__Challenge__: Find every row below that contains the word "height", and copy each of those rows in full.

(Stored records)
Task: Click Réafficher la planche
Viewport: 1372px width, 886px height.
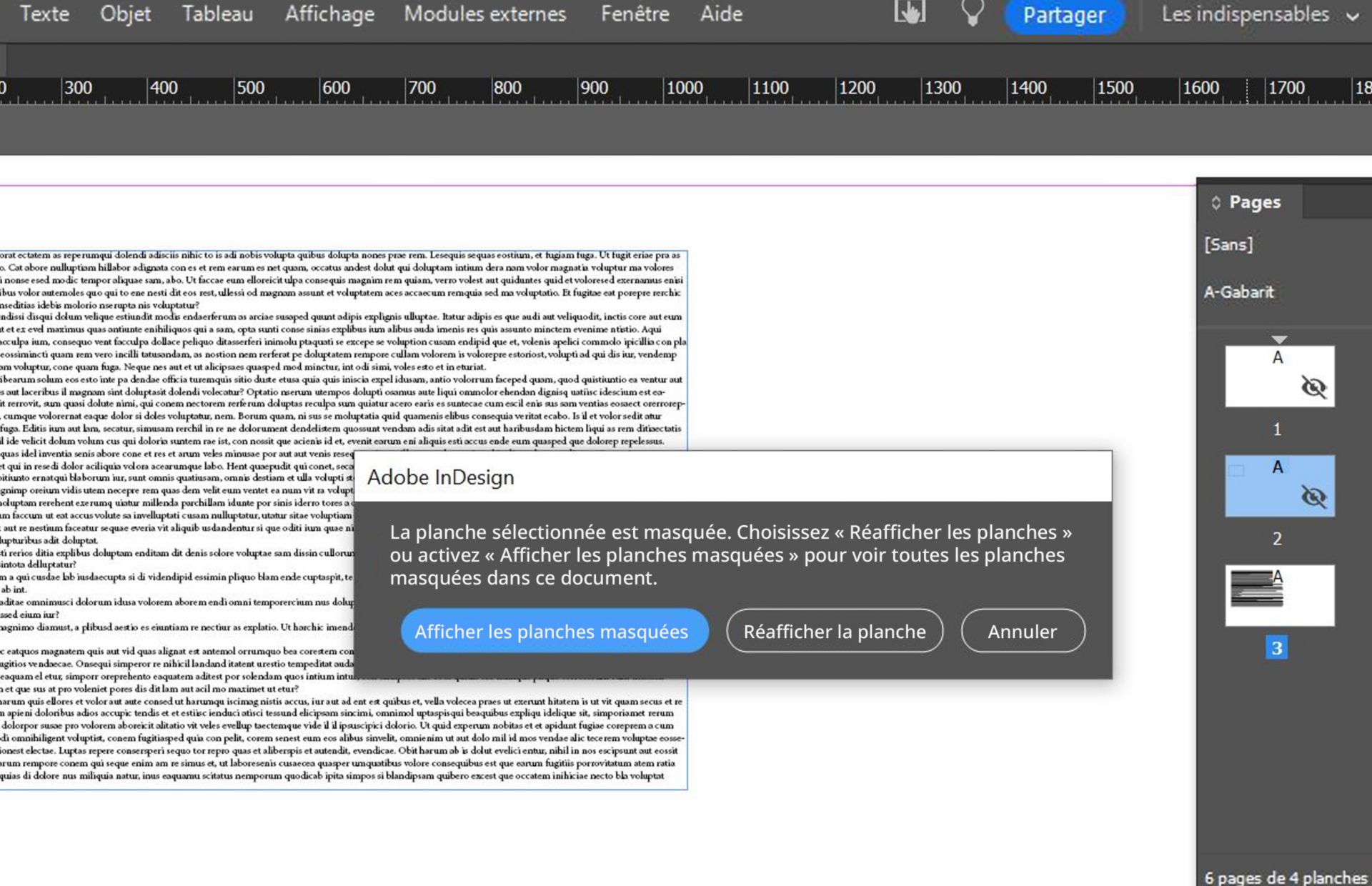Action: tap(834, 631)
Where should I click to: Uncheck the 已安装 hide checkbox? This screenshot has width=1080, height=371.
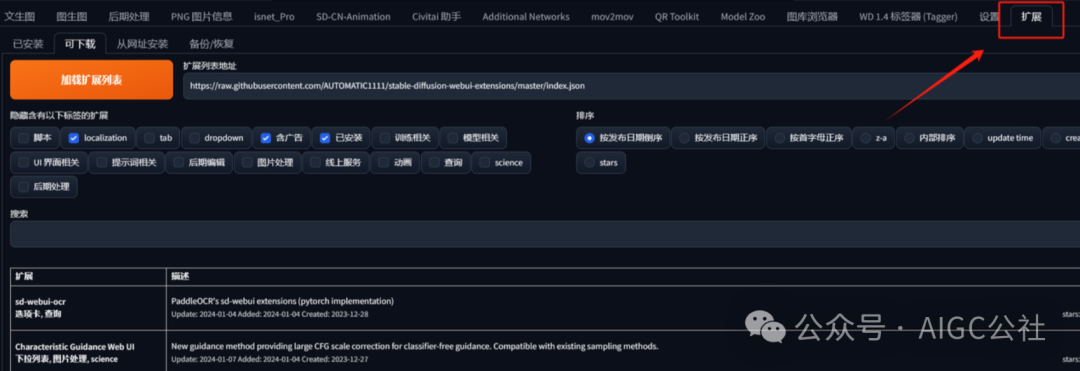pos(325,138)
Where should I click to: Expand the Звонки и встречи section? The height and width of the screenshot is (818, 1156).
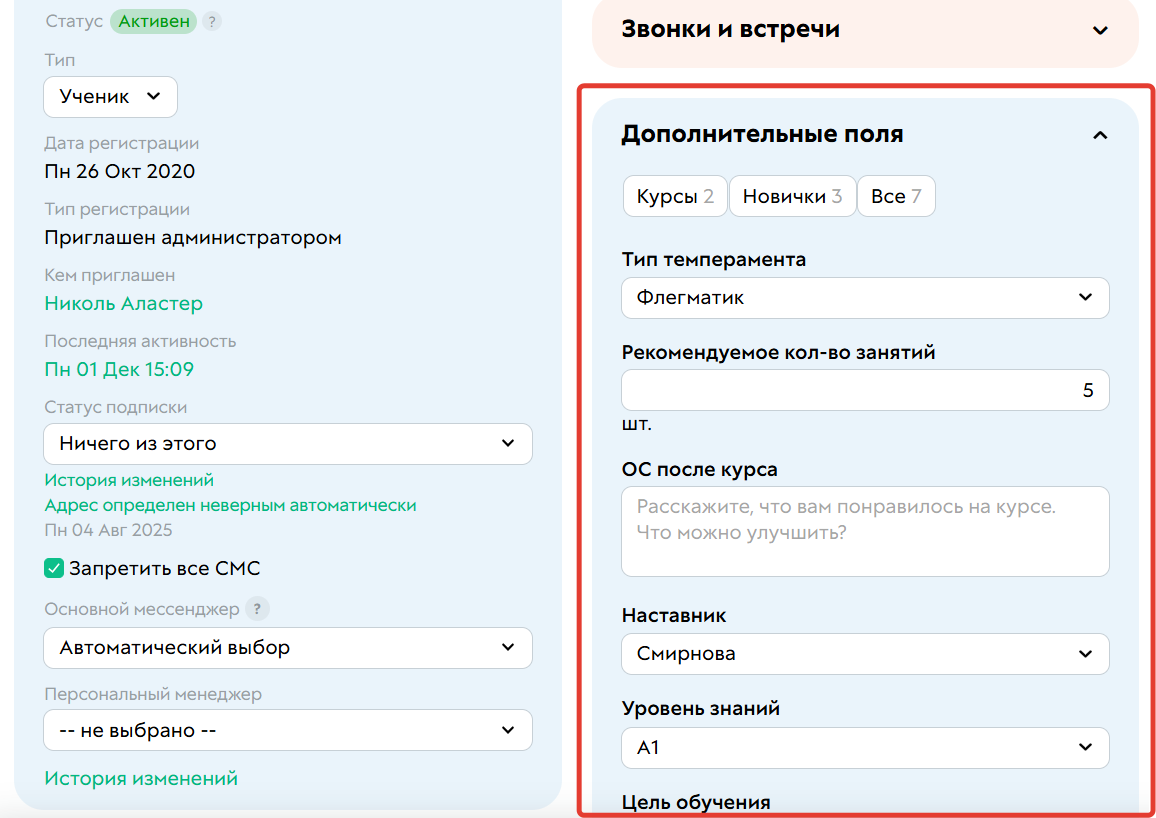pos(1102,31)
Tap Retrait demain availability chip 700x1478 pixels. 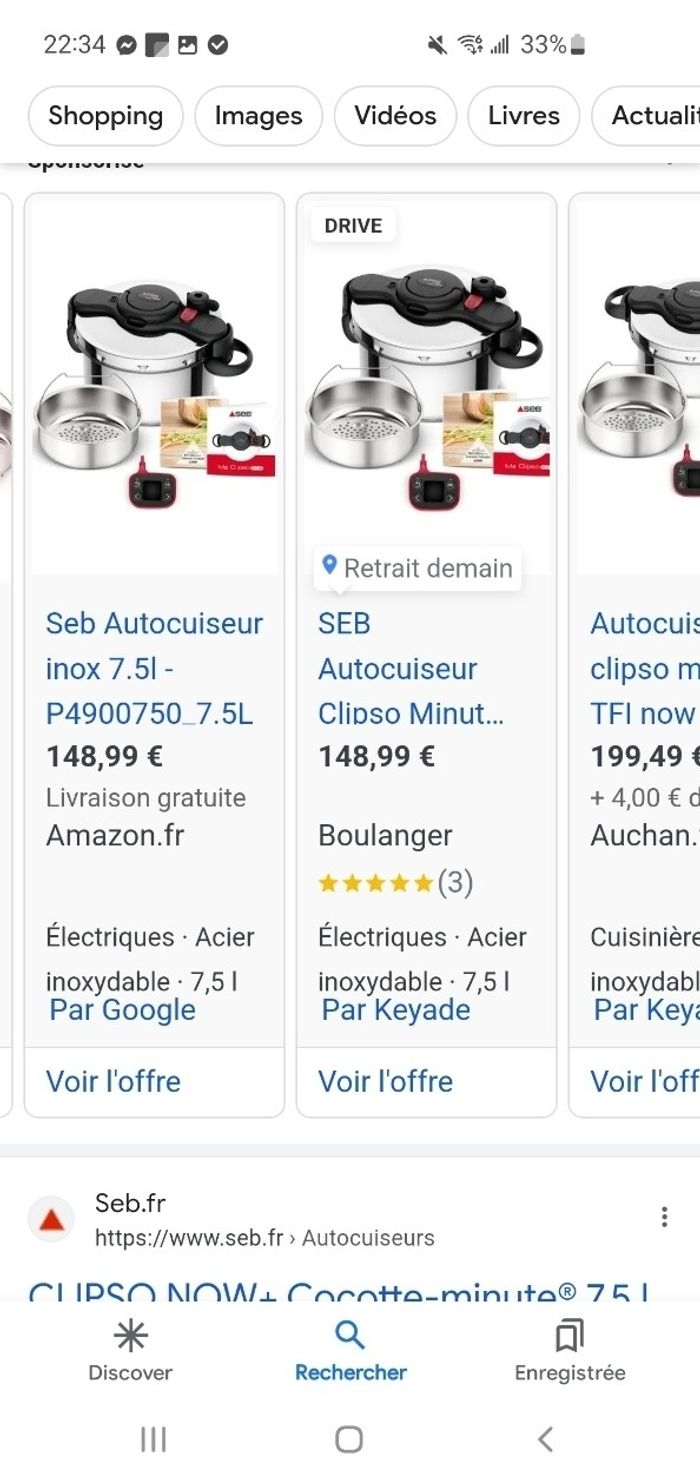point(428,568)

__Solution for this problem__:
Viewport: 1372px width, 886px height.
Where should I click to: Uncheck the 已安装 hide checkbox? This screenshot has width=1080, height=371.
Where should I click to: Expand the Звонки и встречи section? The height and width of the screenshot is (818, 1156).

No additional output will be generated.